Within the frenetic tempo of Carly Israel’s memoir, there are letters of gratitude for things one would expect—doctors, family members—and some they would not—bullies, cruel teachers. These letters act as the sinew of the book, connecting vignettes; brief moments that echo the disjointed rhythm of two lives lived second to second. First: her own, growing up an addict. Then: her child’s, born with a rare, potentially fatal disease. Mother, child, and letters blend together into an unerring refrain: gratitude. As Israel says herself, she learned to “see gratitude in any situation,” even nearly dying, through self-reflection and pain.

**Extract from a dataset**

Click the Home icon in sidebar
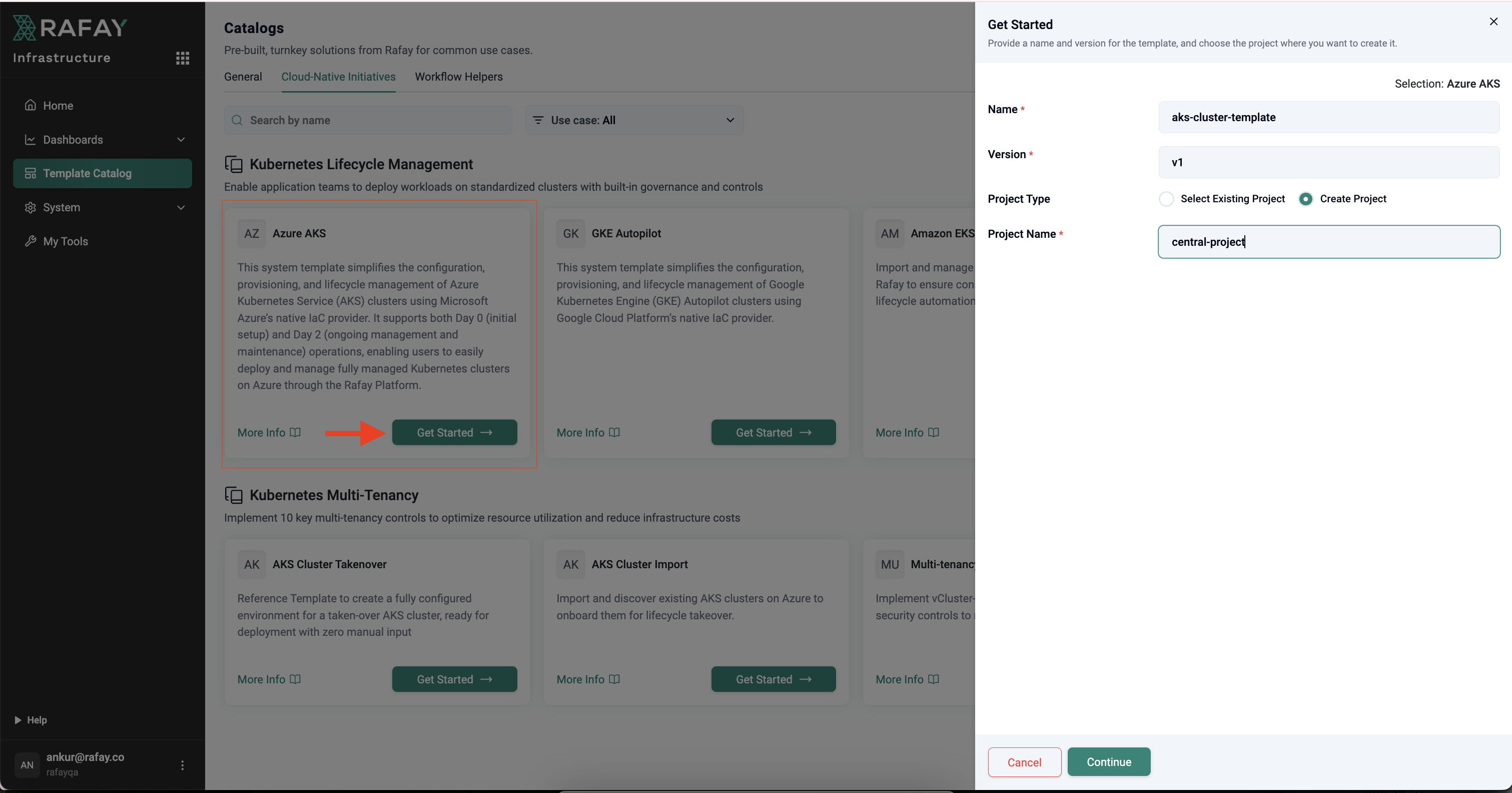1512x793 pixels. (31, 106)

The reflective tone of Israel’s writing, her use of metaphor, and the impressionistic nature of vignettes leave the book feeling flighty, sometimes vague, but this is often to the narrative’s favor, underpinning moments of confusion, helplessness, and self-destruction with the beauty and grace Israel has come to apply with her mantra of “gratitude.” The letters scattered throughout the book ground the loftier aspects of the narration, allowing Israel to round out a painful or joyous moment with a direct address. Though the letters can feel indulgent, they allow a sincerity of access that feels absent elsewhere. Even as Israel discusses the intimate details of her path to sobriety and the frantic search for a diagnosis for her child, there is the distant construction of the writing, the pieces of her life neatly organized for impact. The letters, however, offer a blunter lens. In these, Israel is clearest, both in what she reveals of herself and the addressee of the letter.

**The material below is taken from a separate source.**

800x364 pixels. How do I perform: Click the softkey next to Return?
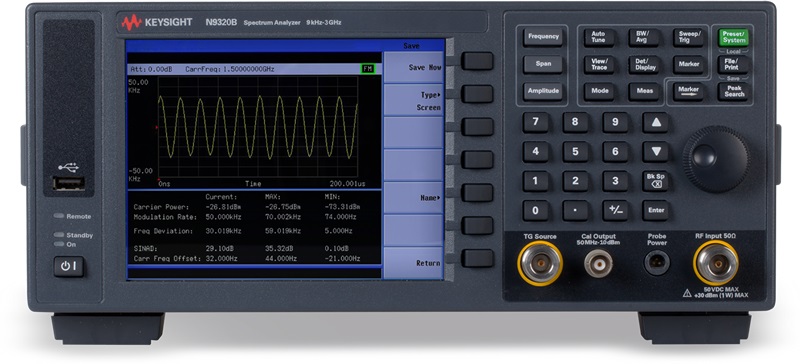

In one, Israel recounts her own humiliation at the hands of a former teacher. It is a few paragraphs at the end of a vignette built around Israel’s struggle with sobriety in high school, and desire to be wanted. She wallows in an unaffectionate relationship, only sober to please a boyfriend she has no interest in, and inevitably returns to drinking in favor of the emotional emptiness of feeling unloved. Then, a letter about feeling isolated and dehumanized in front of classmates, highlighting how power structures are blind to the complications of lived experiences, and how she built pedagogy in opposition to that. It is when the conceit of her memoir allows Israel to be both reflective and forward-thinking that the sincerity of her message is sharpest. These reflections are sometimes painful, or embarrassing, but they always bring a depth of nuance to the broader strokes of the vignettes.
I found myself wishing the titles of each section did more to bring depth or structure to the narrative. Some are straightforward, like “A Message that Changed Everything,” others vague, “The Chasm,” “Batman Page,” or trite, “Where Shit Meets Fan,” but they rarely play into each other, or iterate on previous themes to connect the narrative as a whole. Set against a memoir like Carmen Maria Machado’s “In The Dream House,” where form and function blend to create reflection upon reflected moment, “Seconds and Inches” can feel stilted. Each section leads along a sequential path through her life, but rarely interact past their thematic ties. However, the book’s interest is less in structural conceits, than its message of gratitude, and that is where much of its effort lies.
Gratitude underlies the entirety of Seconds and Inches, each bad choice, destructive spiral, tense hospital stay, buoyed by Israel’s desire to find chance at growth and promise for the future. There were times, given our current moment, with mass protests against police brutality, rampant disenfranchisement, and a pandemic, that I struggled to engage with the concept of gratitude. What, truly, could be found to be grateful for in these circumstances? But, I took a step back, returning to Israel’s own definition of that gratitude as an attempt “to let others know that they mattered, that their kindness made a difference.” This book is, at its core, an effort to be thankful for the grace of other people, the chance to learn, grow, and give back, even after a life full of mistakes. It is a powerful reminder of the need for faith in humanity, even in our darkest moments. To that end, Israel’s memoir is a necessary reflection on what it means to be grateful to the impact others have on our lives.